Gov. Henry McMaster wants to replace the defined-benefit retirement plan currently offered to state employees with a defined-contribution plan like the 401(k) programs offered by many private employers. As an economist and a retiree in the system, I support this recommendation.
First, some history: In 2012, the Legislature passed a law that was supposed to eliminate South Carolina’s $15 billion retirement shortfall by 2044. Then-Gov. Nikki Haley promised that while future state employees would contribute to the retirement fund at higher rates, current employees and retirees would get “what they were promised.”
Well, not really. Before 2012, retiree benefits were customarily adjusted to compensate for inflation.
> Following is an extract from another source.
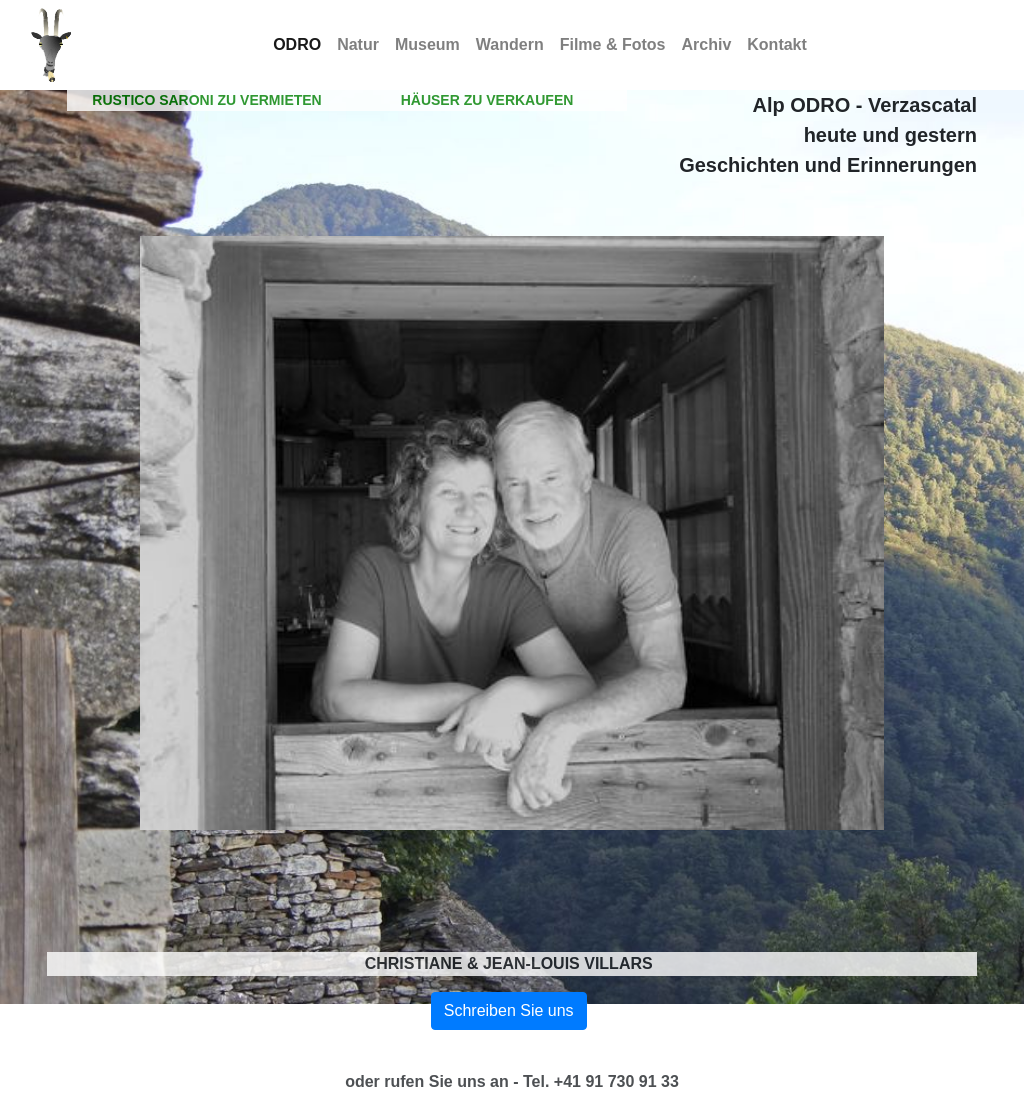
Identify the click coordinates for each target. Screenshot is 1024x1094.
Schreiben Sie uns (509, 1010)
Under the 2012 reform, state retirees were guaranteed a 1 percent annual cost-of living increase — a guaranteed bad outcome. If inflation is more than 1 percent — and at the time it was projected to average 2.75 percent into the indefinite future — retirees would see the real (inflation-adjusted) value of their pensions decline steadily. A retiree suffering the misfortune of living 30 years in retirement would see the purchasing power of her annual pension benefit decline by 40 percent. That disappearing pension is not a gift bestowed by the state, but deferred compensation for services previously rendered.
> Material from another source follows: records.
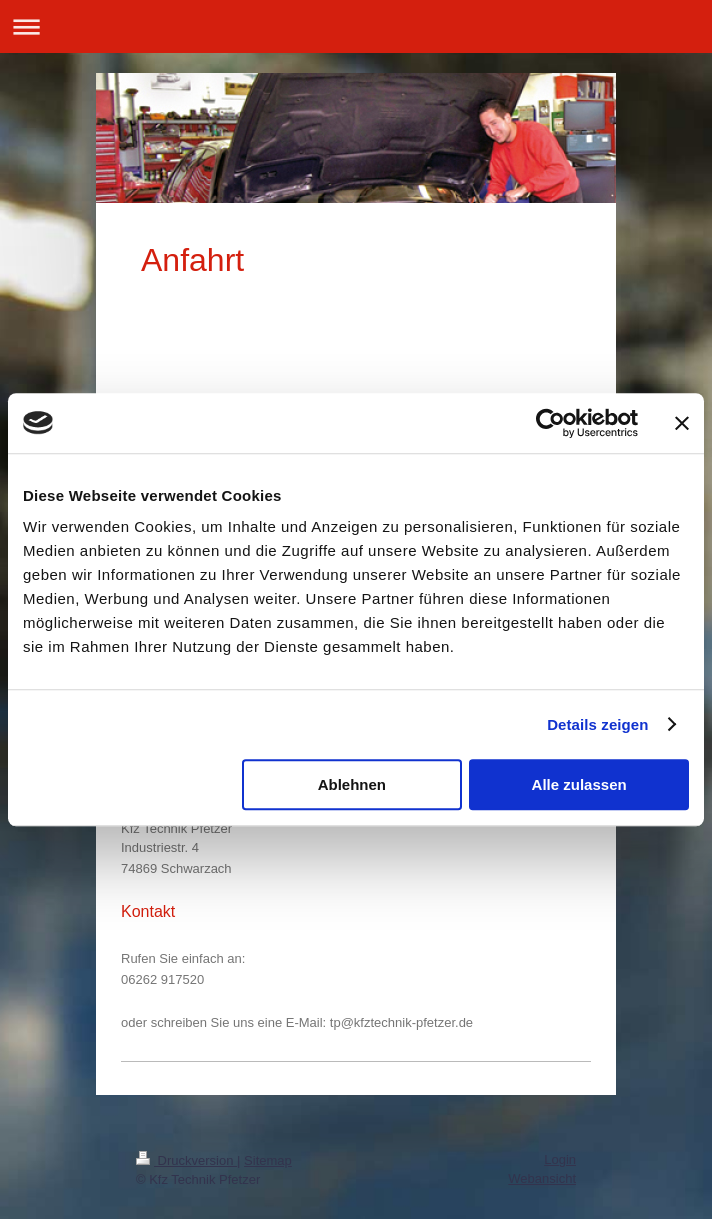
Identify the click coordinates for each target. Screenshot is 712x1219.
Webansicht (542, 1178)
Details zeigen (597, 724)
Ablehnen (352, 784)
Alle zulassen (579, 784)
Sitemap (268, 1160)
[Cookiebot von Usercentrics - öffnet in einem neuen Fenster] (550, 423)
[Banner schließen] (682, 423)
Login (560, 1159)
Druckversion (186, 1160)
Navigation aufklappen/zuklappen (356, 26)
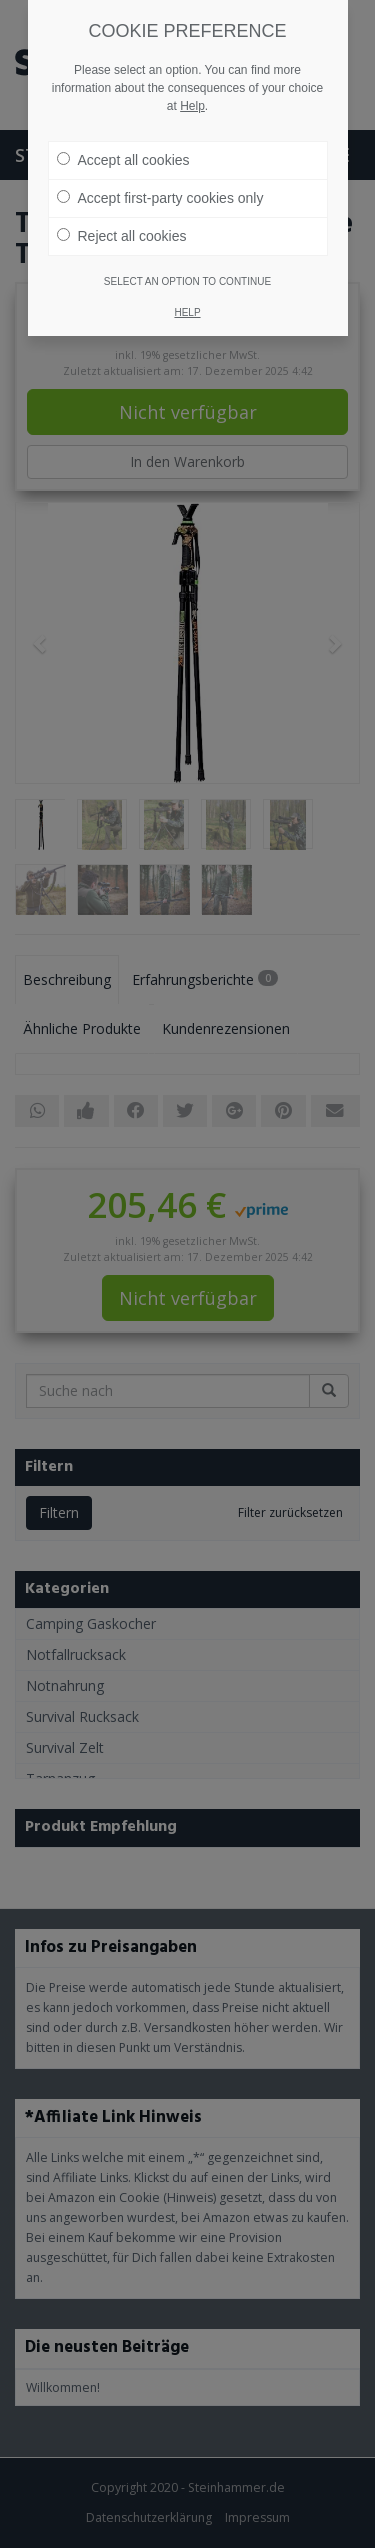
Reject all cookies (122, 236)
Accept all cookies (123, 160)
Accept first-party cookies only (160, 198)
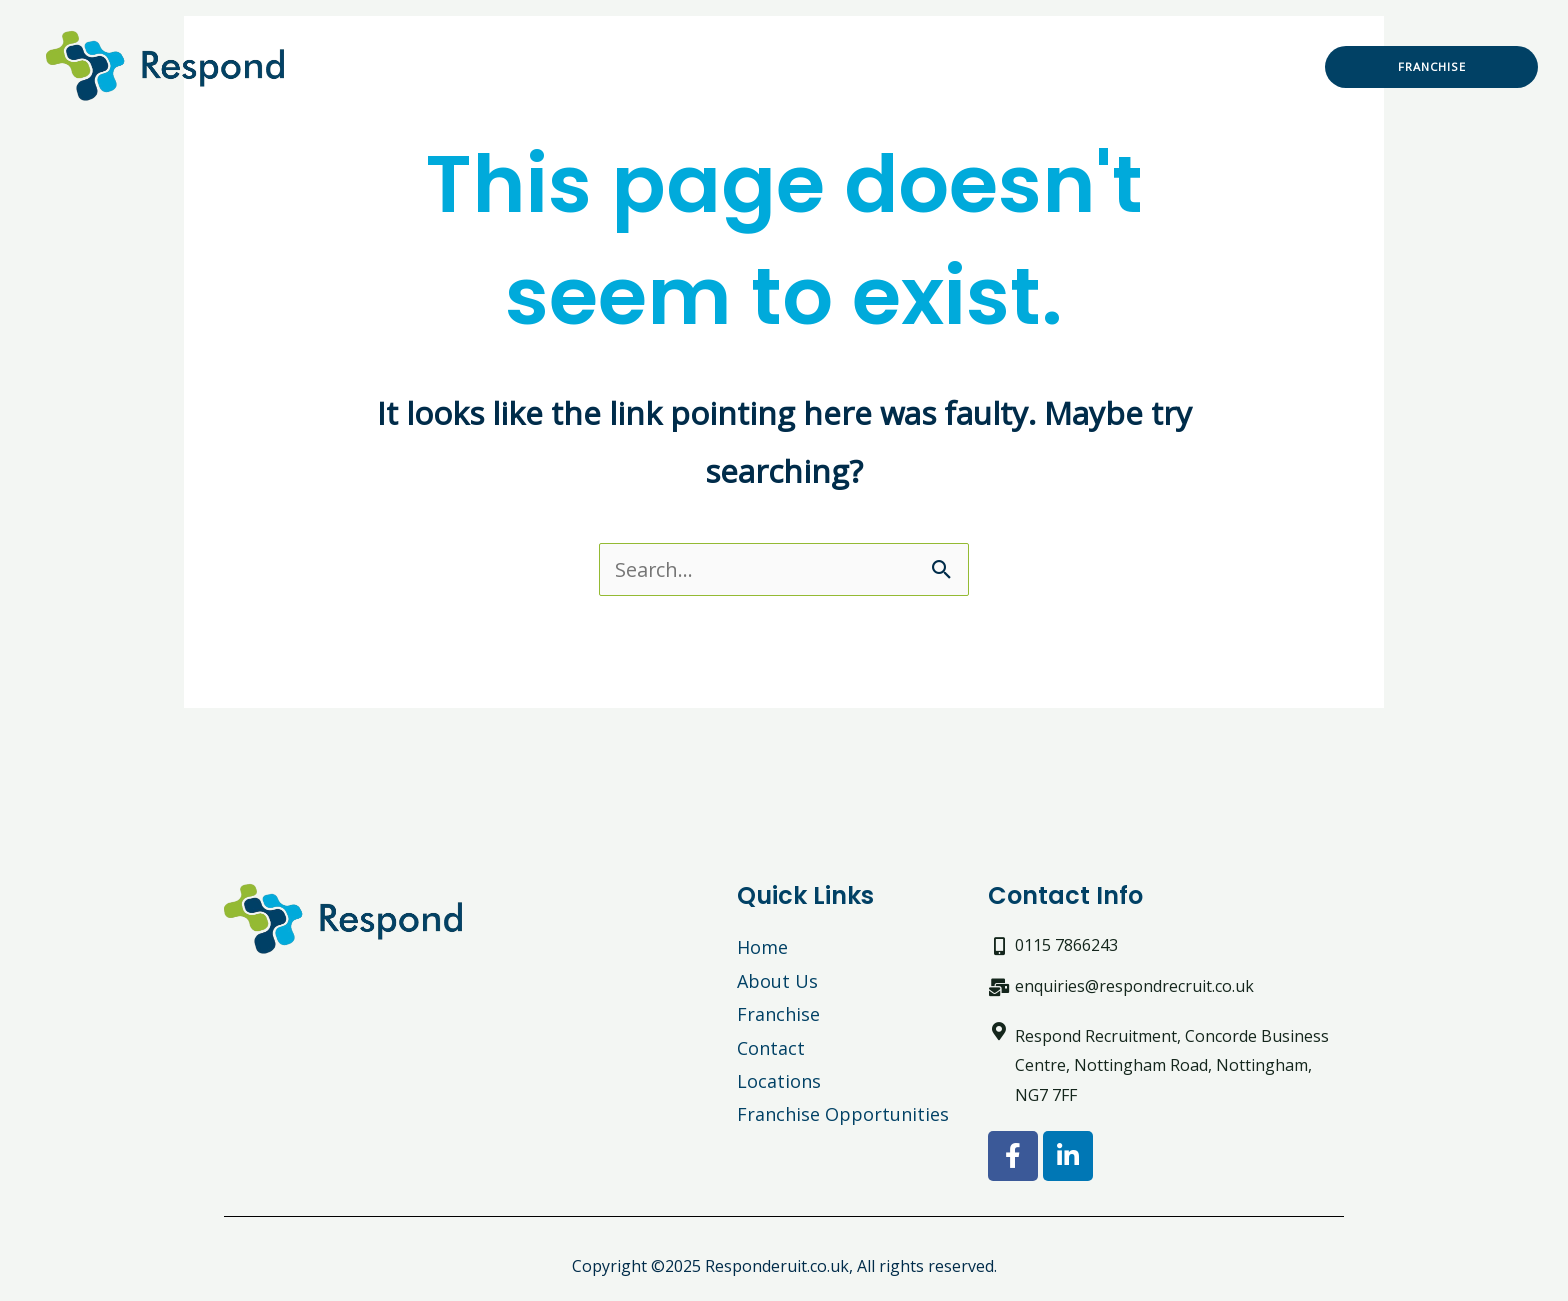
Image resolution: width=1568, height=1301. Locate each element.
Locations (759, 89)
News (1218, 43)
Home (419, 43)
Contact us (871, 89)
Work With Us (778, 43)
Lawmakers would argue that because higher cost-of-living increases were not guaranteed, no promises were broken. However, paying pensions in depreciated dollars breaks a bond secured by custom, trust and goodwill.
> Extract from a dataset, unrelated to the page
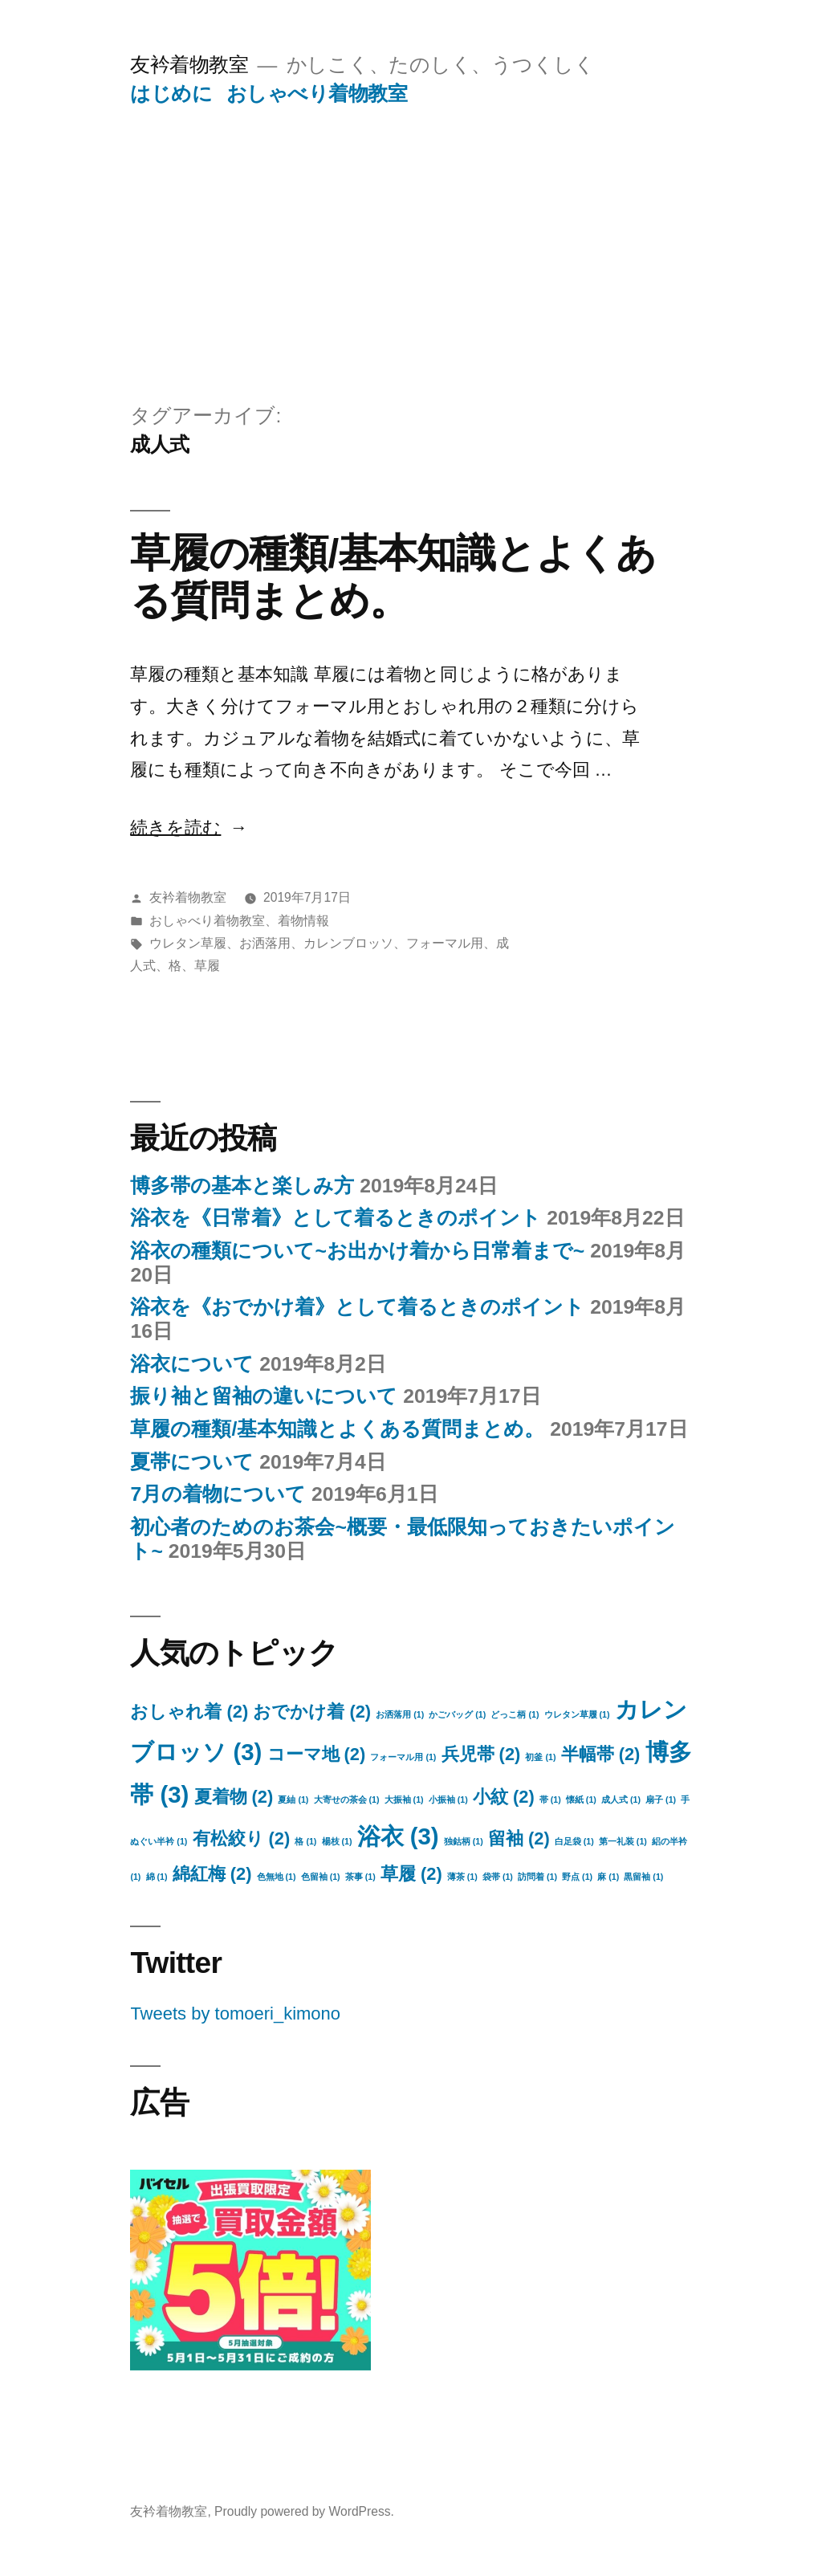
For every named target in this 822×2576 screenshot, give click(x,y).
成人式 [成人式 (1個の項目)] (621, 1799)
Since 2012, inflation has been below the 2.75 percent forecast, so the damage hasn’t been as great as it could have been. But the retirement system needs another fix, and Gov. McMaster wants to cut the annual cost-of-living adjustment to zero. That is, he advocates breaking an explicit promise made to retirees just five years ago.
In an Aug. 15 letter, one state employee said, “I know I can rely on my defined-benefit pension” and it would be wrong to switch to “risky defined-contribution plans.” Regrettably, she is wrong. You cannot rely on a defined-benefit plan whose real purchasing power falls every year. And while defined-contribution plans have risks, over a lifetime the values of stocks and bonds in a 401(k) plan are likely to do better than keep up with inflation.